__取り組む問題__:
a. 本文に出てくる国や地域の名前を、すべて書き出してください。
b. 本文によると、Aさんは日本への留学を誰と相談して決めましたか。
c. 本文の「既に大学を卒業後3年目に入っ」から「いと考えるようになっている。」までを、一字も変えずに書き出してください。

____ 本文

浙江省から来日したAさん(女性・24歳)はこう語る。「中国国内の大学を卒業する時には、中国国内で働こうと考えて何十もの会社に応募しましたが、ひとつも内定はもらえませんでした。ちょうどコロナ禍の最中で、卒業しても家にいるしかなく、状況を打破しなければと、両親と相談して、日本に留学することに決めました」
既に大学を卒業後3年目に入っている。待ったところで、何か解決したわけではない。中国国内の就職環境は、以前に増して厳しくなっている。
「日本に来る前は、博士号を取得して中国の地方都市で教職に就きたいと思っていました。ただ、急激に高学歴化が進む中国では、大学教員ポストの競争が激化して、就職できるとしても非正規雇用ばかり。運良くそれで大学で働いても、5年以内に成果を出して正規採用されないと解雇されてしまう。プレッシャーは大きいです。正直、自分の将来が全く見えなくて不安でいっぱい。結局、まだ大学院にも合格していないし、日本に残れるかも分からない。もう年も若くない」
中国で生活する同年代の友人は結婚をしはじめた。当初イメージしていた「博士号を取って中国に戻って大学教員に」というような将来への意欲はほぼなくなり、日本のそこそこの大学院に入り、日本で仕事を見つけたいと考えるようになっている。
日本人の想像を超える中国の景気悪化
「私は頭のいい大学を出ているわけではありません。就活を半年頑張っても全く仕事が見つからなかったので、日本に来ました」

________
____ 提供資料

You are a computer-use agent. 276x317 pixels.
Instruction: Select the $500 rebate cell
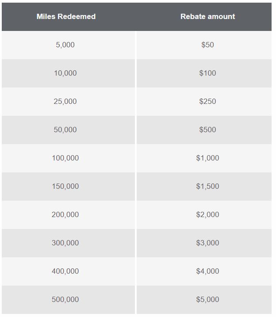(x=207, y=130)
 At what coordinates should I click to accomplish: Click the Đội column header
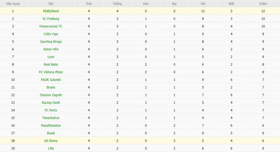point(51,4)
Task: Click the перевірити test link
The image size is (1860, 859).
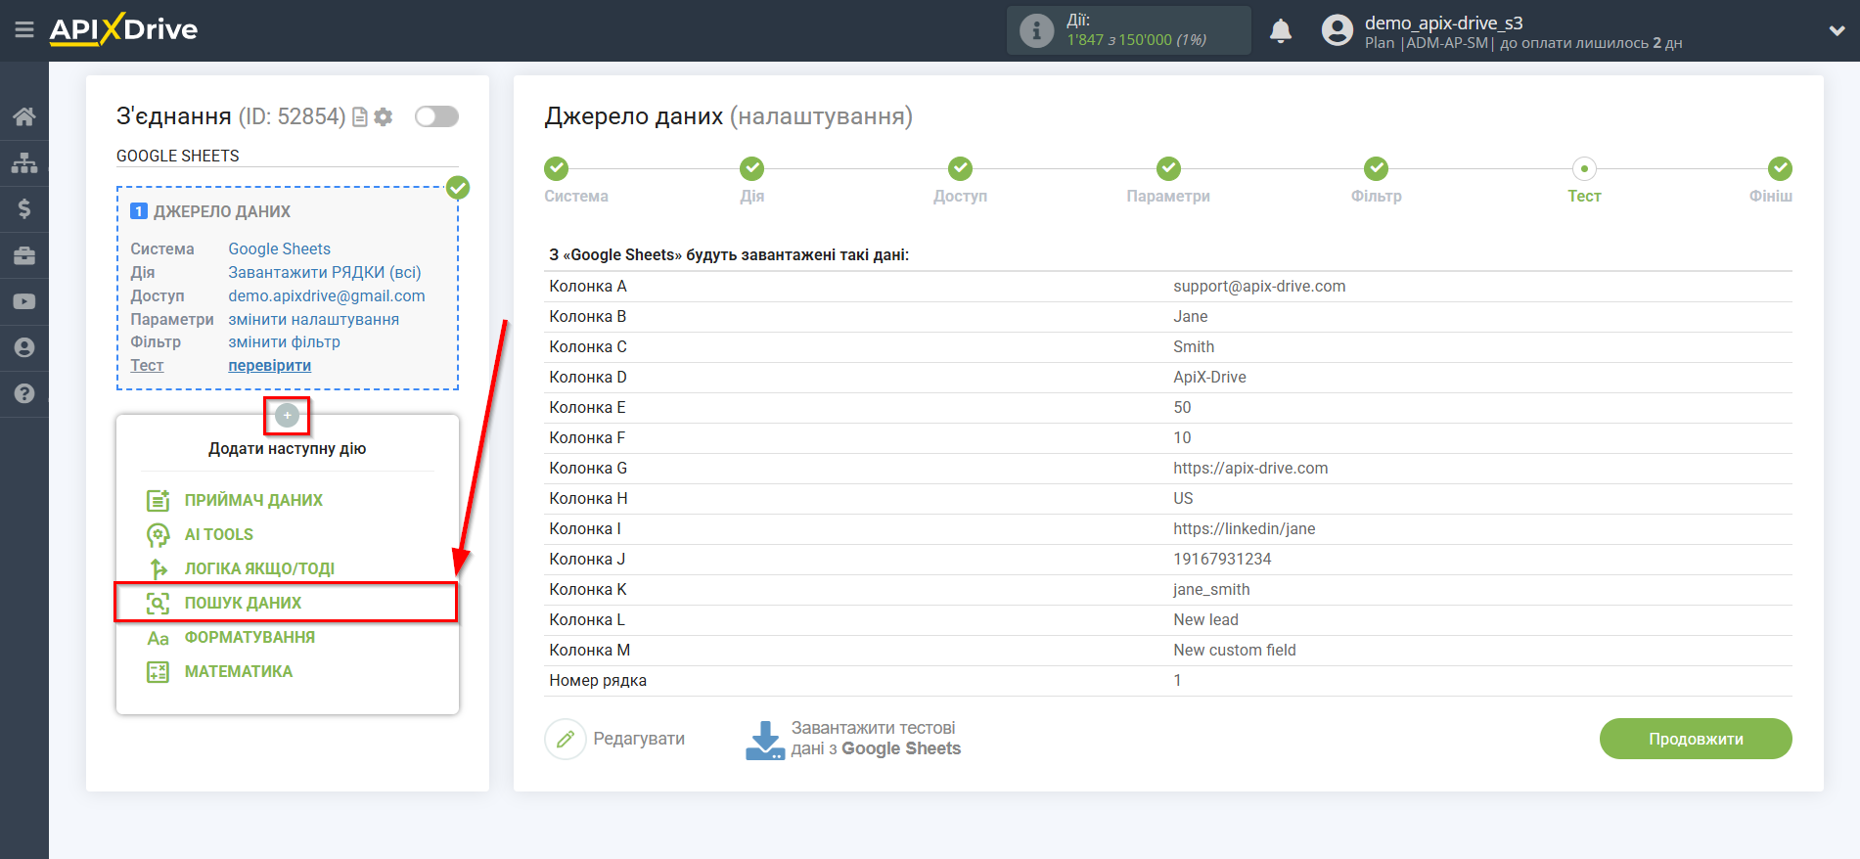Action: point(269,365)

________

__解答一覧__:
a. 浙江省、中国、日本

b. 両親です。

c.
既に大学を卒業後3年目に入っている。待ったところで、何か解決したわけではない。中国国内の就職環境は、以前に増して厳しくなっている。
「日本に来る前は、博士号を取得して中国の地方都市で教職に就きたいと思っていました。ただ、急激に高学歴化が進む中国では、大学教員ポストの競争が激化して、就職できるとしても非正規雇用ばかり。運良くそれで大学で働いても、5年以内に成果を出して正規採用されないと解雇されてしまう。プレッシャーは大きいです。正直、自分の将来が全く見えなくて不安でいっぱい。結局、まだ大学院にも合格していないし、日本に残れるかも分からない。もう年も若くない」
中国で生活する同年代の友人は結婚をしはじめた。当初イメージしていた「博士号を取って中国に戻って大学教員に」というような将来への意欲はほぼなくなり、日本のそこそこの大学院に入り、日本で仕事を見つけたいと考えるようになっている。